Petit guide de la Hongrie, chapitre 6: Tibor Déry – La phrase inachevée

Dery-Tibor-La-Phrase-InacheveeEn rédigeant ma série de 12 livres pour mon exploration de la littérature hongroise du siècle dernier, j’avais choisi pour les années 1940 La phrase inachevée de Tibor Déry en me fiant à sa date de publication, 1946/1947. C’était une erreur, parce que le livre a en fait été écrit entre 1934 et 1938, quoique sa première publication n’a effectivement eu lieu que juste après la seconde guerre mondiale. Si le livre a quelque chose à dire sur les années 1940, c’est seulement dans la mesure où il décrit des choses que le climat de l’immédiat après-guerre permettait de dire tout haut alors que celui des années 1930 tendait plutôt à les censurer.

Autour d’une famille bourgeoise en perte de vitesse, les Parcen-Nagy, et d’une famille d’ouvriers communistes, les Rózsa, Déry construit en effet un vaste portrait de la société budapestoise d’avant-guerre et surtout de cette partie de la société – ouvriers et intellectuels engagés à gauche – refoulée dans l’illégalité par des classes dirigeantes profondément hostiles aux idées socialistes ou communistes. En guise de trait d’union entre ces deux familles, Lörinc Parcen-Nagy, jeune homme en rupture de ban avec son milieu et qui tente de vivre selon son propre code moral, mais trop incertain de ses opinions, trop malheureux et trop marqué par ses origines bourgeoises pour être accepté par le prolétariat.

Parmi les écrivains hongrois qui ont décrit la vie des gens de Budapest dans les années 1930, Sándor Márai (par exemple dans ses Métamorphoses d’un mariage) ou Antal Szerb (par exemple Le Voyageur et le clair de lune) ont décrit les préoccupations sentimentales et existentielles des classes aisées. Dezső Kosztolányi et Zsigmond Móricz, eux, se sont davantage intéressés à la vie de bohème des journalistes sans le sou et à celle des petits employés rongés par les tracas pécuniaires et le manque de perspectives d’avenir. Dans La phrase inachevée, Déry descend encore plus bas sur l’échelle sociale, voire passe de l’autre coté, celui des femmes de ménage, des garçons de café, des petits vendeurs de journaux et surtout des ouvriers comme ceux des usines métallurgiques de Csepel.

Dans les quartiers populaires comme celui d’Angyalföld (Terre des Anges) où vivent les Rózsa, règnent la précarité, l’insalubrité, la maladie et la faim. S’y ajoute un climat tendu entre prolétariat qui tente de s’organiser, et bourgeoisie industrielle qui réplique aux menaces de grèves à coups de mise au chômage, de répression policière et de censure. Le souvenir de la courte mais sanglante Commune de 1919, première grande remise en cause de l’ordre politique et social du pays, hante encore, 15 ans après, les classes dirigeantes très conservatrices et de plus en plus autoritaires.

En faisant des Rózsa des militants communistes, Déry montre au lecteur le ferment de mécontentement, les dissensions entre sociaux-démocrates et communistes (attisées par leur ennemi commun au pouvoir), mais aussi la traque continue dont font l’objet les militants. Tous les ouvriers qu’on rencontre dans le livre ne sont pas politisés, loin de là (et heureusement, sinon ça pourrait ne pas être très drôle à lire), mais ceux qui s’engagent risquent la filature, la clandestinité, la prison, les interrogatoires musclés, avec pour seules échappatoires la mort ou, comme pour Mme Rózsa, l’exil.

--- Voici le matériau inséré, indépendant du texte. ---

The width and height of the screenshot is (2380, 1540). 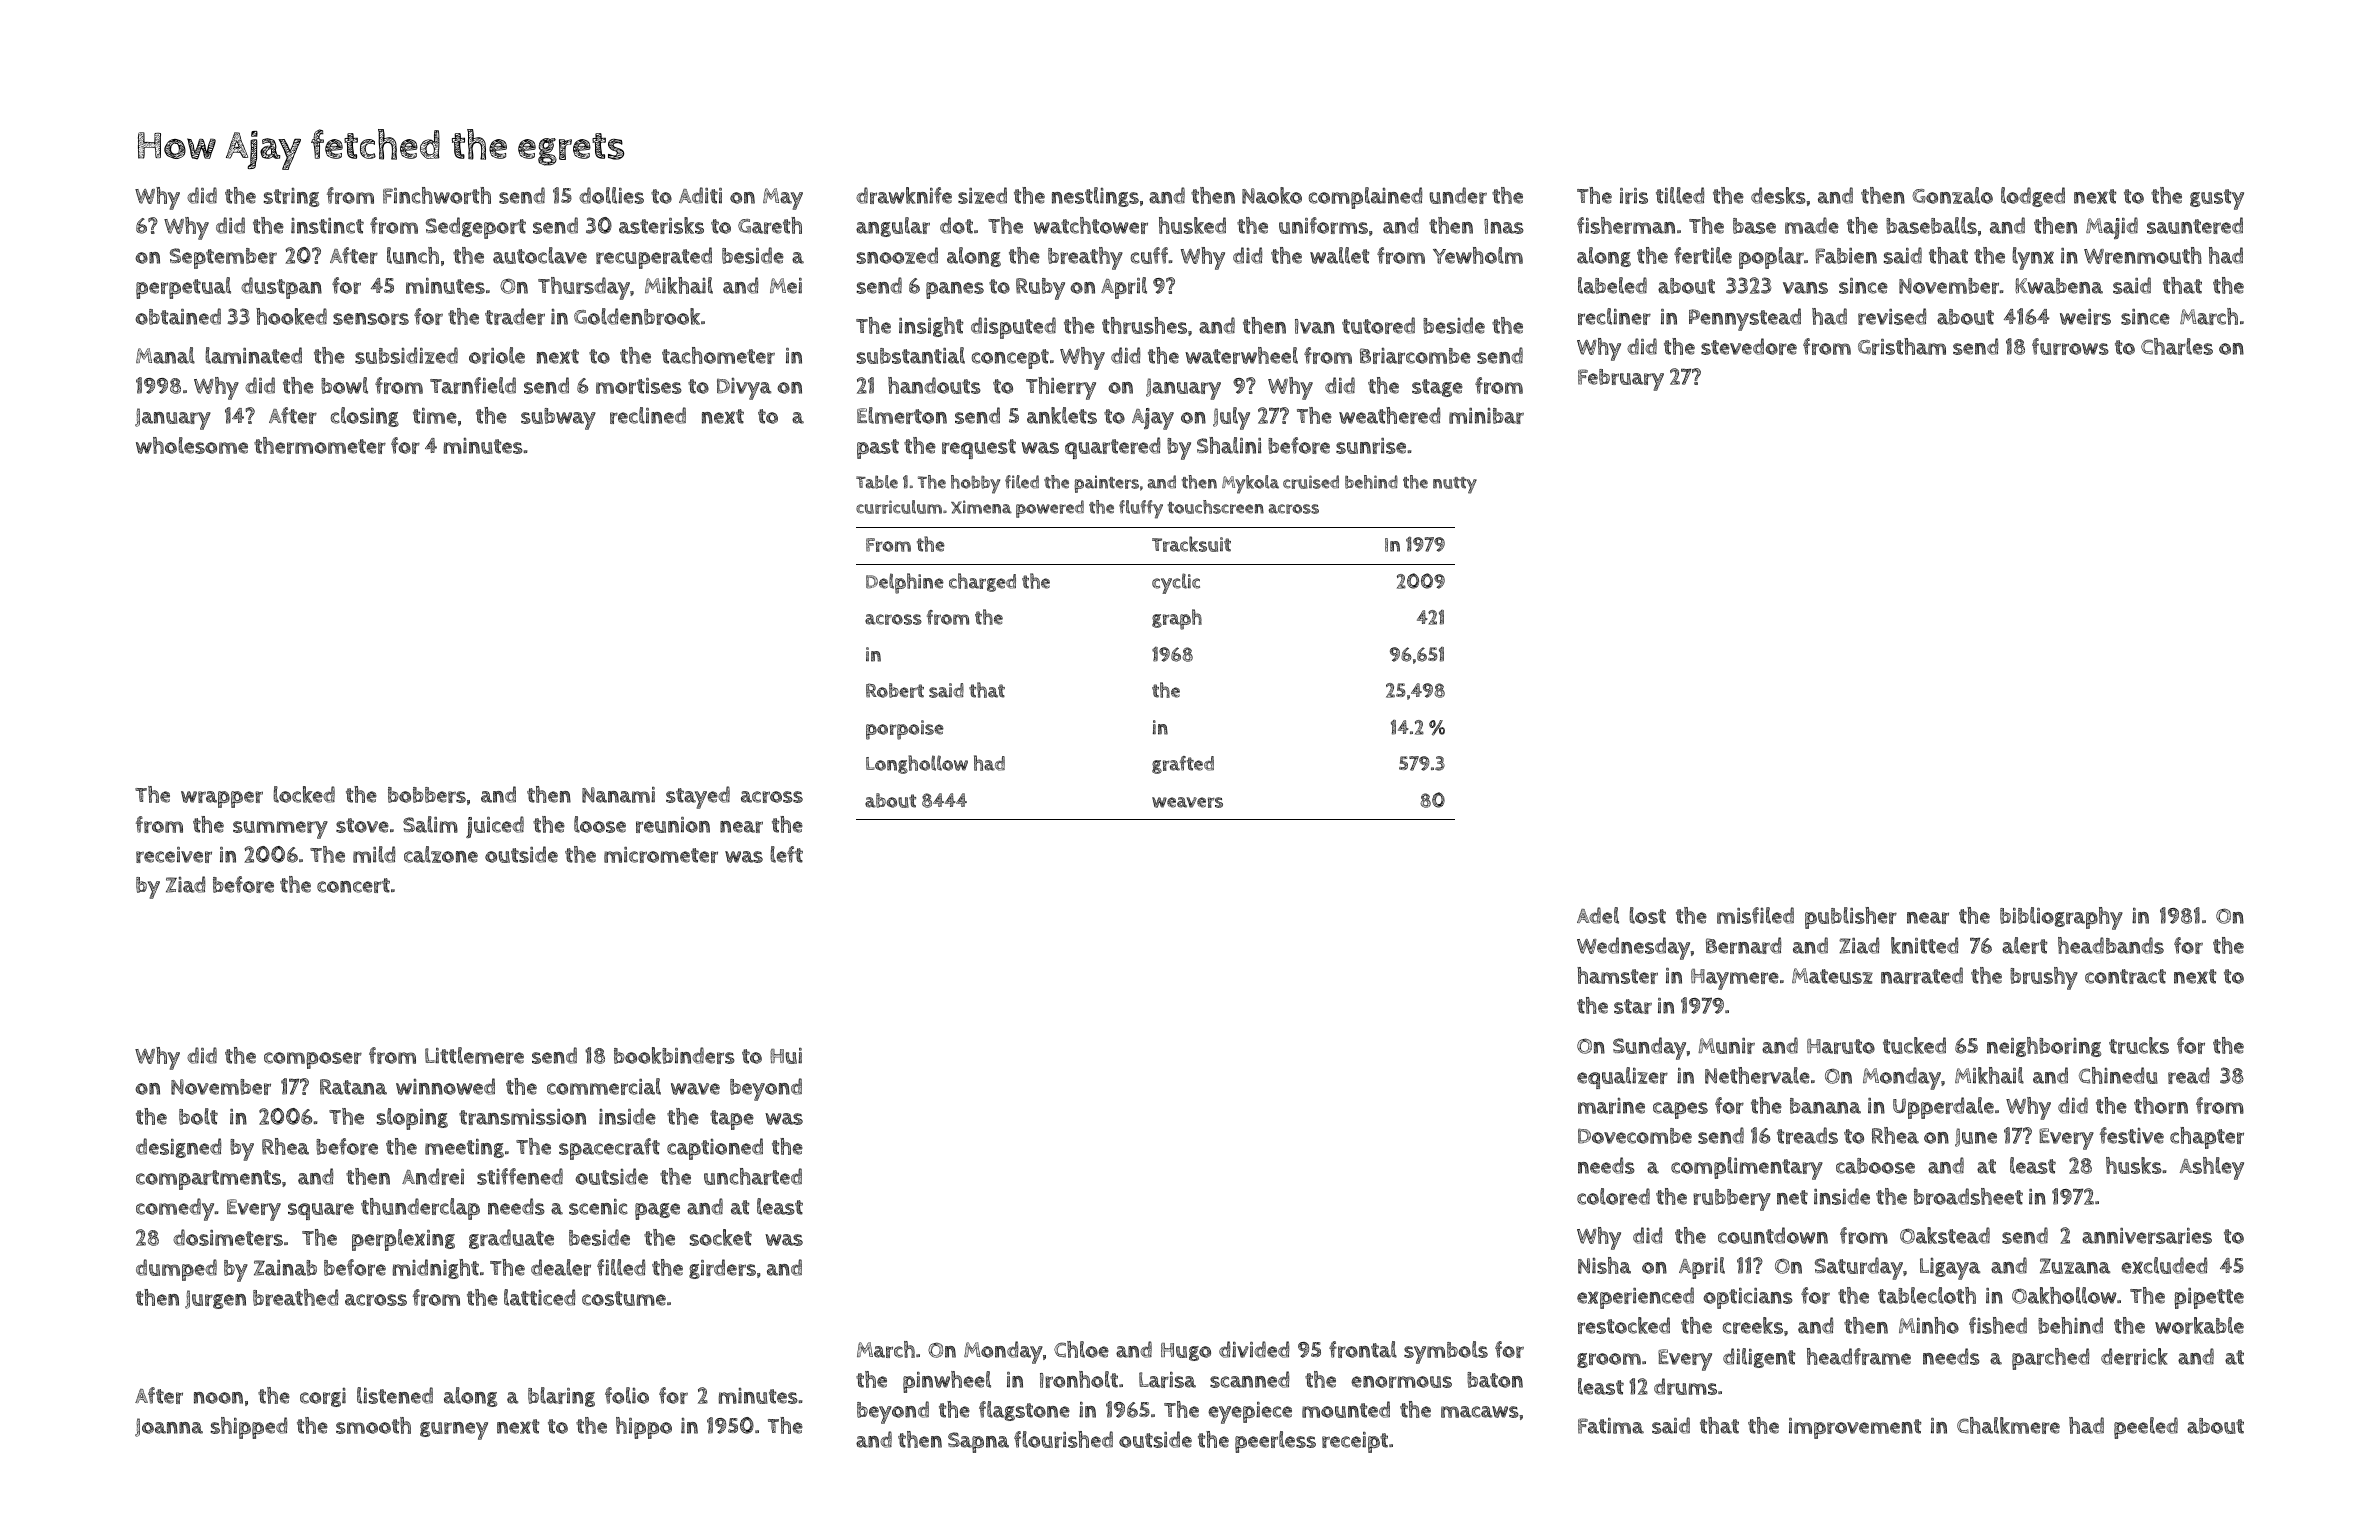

Les autres habitants de la rue Országbíró, voisins des Rózsa, forment un arrière-plan saisissant qui illustre le plaidoyer des Rózsa pour une société meilleure que celle où une femme tue sa fille qu’elle ne peut plus nourrir, où un couple se suicide parce qu’il ne peut plus payer le loyer après un accident de travail qui fait du mari un estropié, où les ouvriers traversent la capitale à pied pour rentrer chez eux après une longue journée de travail parce que leur salaire n’est pas suffisant pour payer les transports en commun, et où les « capitalistes » s’enrichissent quasi impunément en détournant les fonds de la sécurité sociale.

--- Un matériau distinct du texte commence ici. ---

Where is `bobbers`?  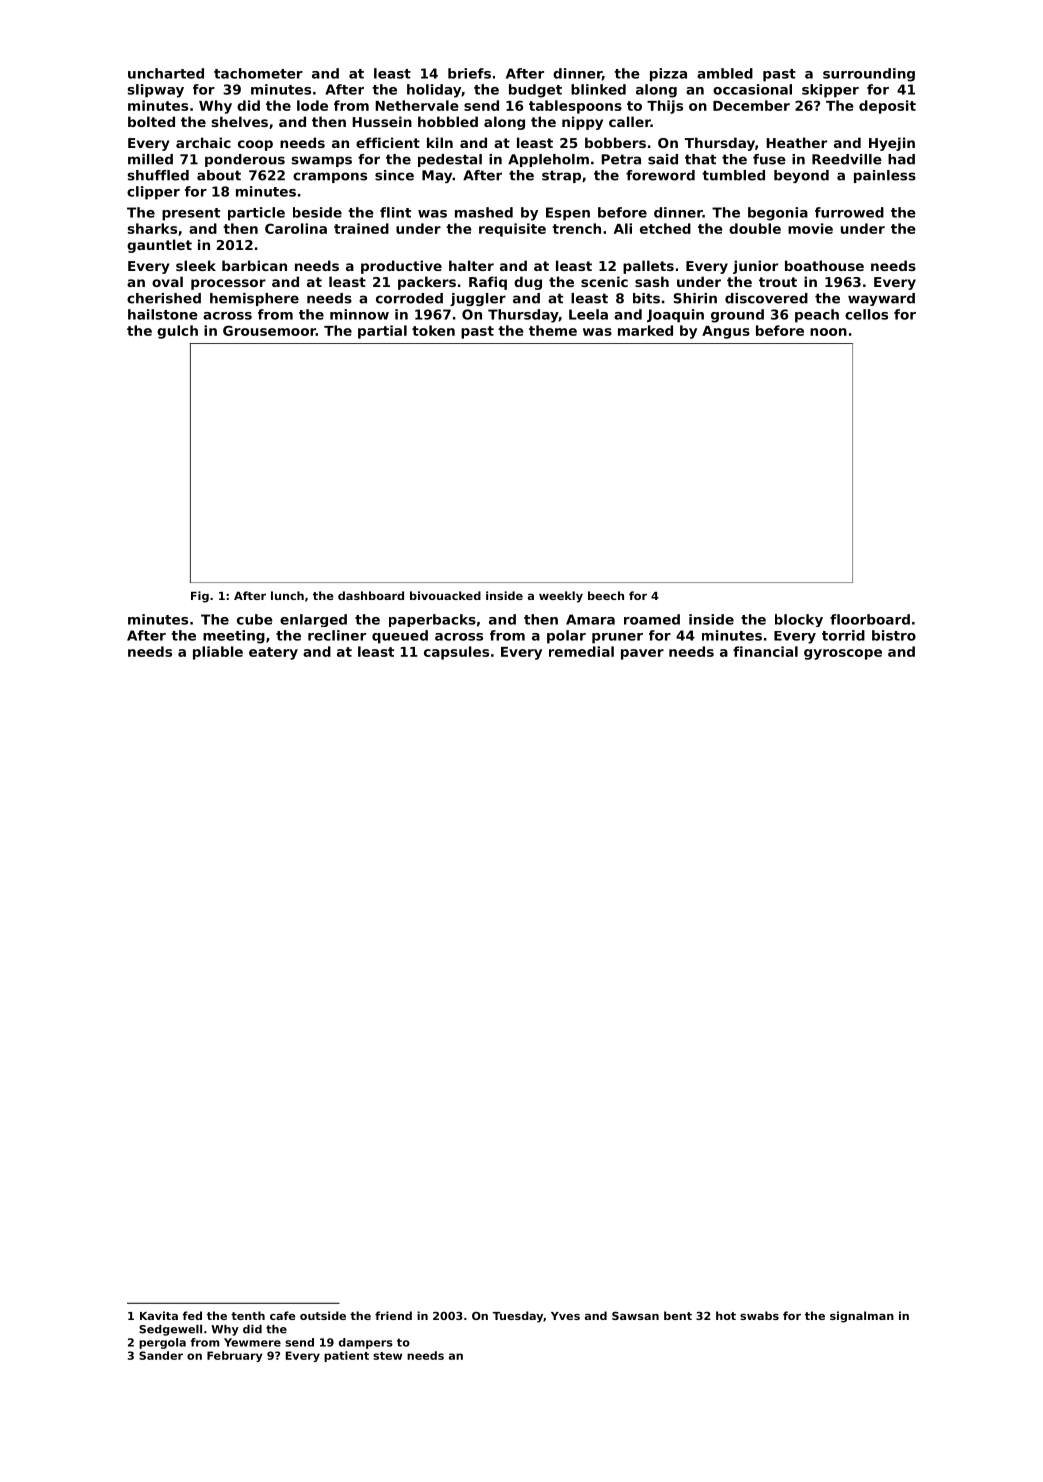
bobbers is located at coordinates (615, 142).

Le principal coupable de ce dernier méfait est justement Károly Parcen-Nagy, le père de Lörinc, dont le suicide révèle encore un peu plus le fossé qui existe entre milieux bourgeois et ouvrier, puisqu’il permet aux autres membres de la famille (principalement des femmes) de s’adonner à leurs propres passe-temps : les vieilles querelles familiales, les spéculations quant à la distribution de l’héritage de la grand-mère, le renouvellement de la garde-robe, les affaires du cœur, et ainsi de suite. Là aussi cependant les personnages sont assez nuancés et différenciés pour donner l’impression que c’est un portrait assez fidèle de la Budapest des années 1930, entre le cousin qui flirte avec le communisme pour se donner une contenance, et la vieille parente pauvre, ancienne actrice à succès, réduite à faire des récitals humiliants pour subvenir aux besoins de son fils, avocat au chômage.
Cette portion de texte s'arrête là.